━━ Data for analysis ━━

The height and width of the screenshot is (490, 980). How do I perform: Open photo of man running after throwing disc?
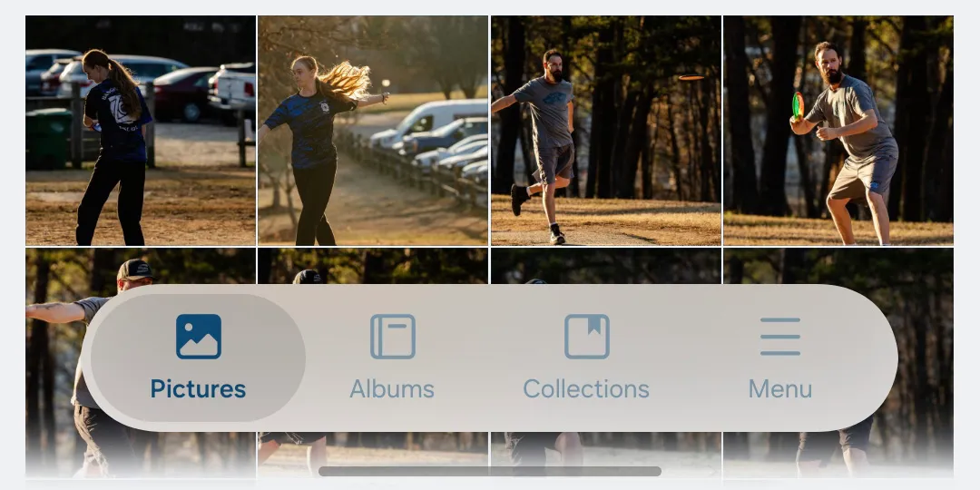coord(605,131)
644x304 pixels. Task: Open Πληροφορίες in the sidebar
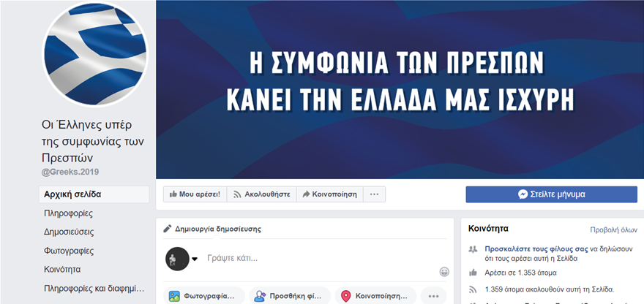[x=68, y=213]
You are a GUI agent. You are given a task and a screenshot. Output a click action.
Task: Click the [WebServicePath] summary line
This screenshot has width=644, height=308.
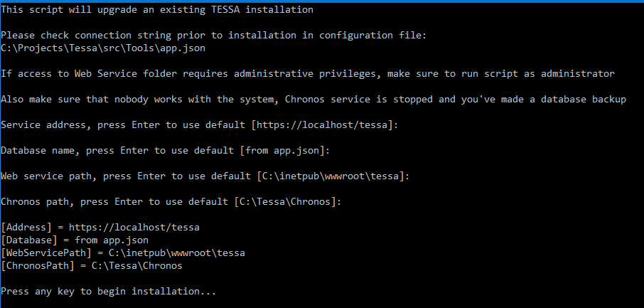[x=123, y=253]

━━━

Task details ->
All that belongs in the answer is the lines from the line with "You are a GUI" through the closing line of the entries, inclusive, transcribed exactly and free of pictures.

Task solution ->
You are a GUI agent. You are given a task and a screenshot. Output a click action.
Task: Click the [WebServicePath] summary line
This screenshot has width=644, height=308.
[x=123, y=253]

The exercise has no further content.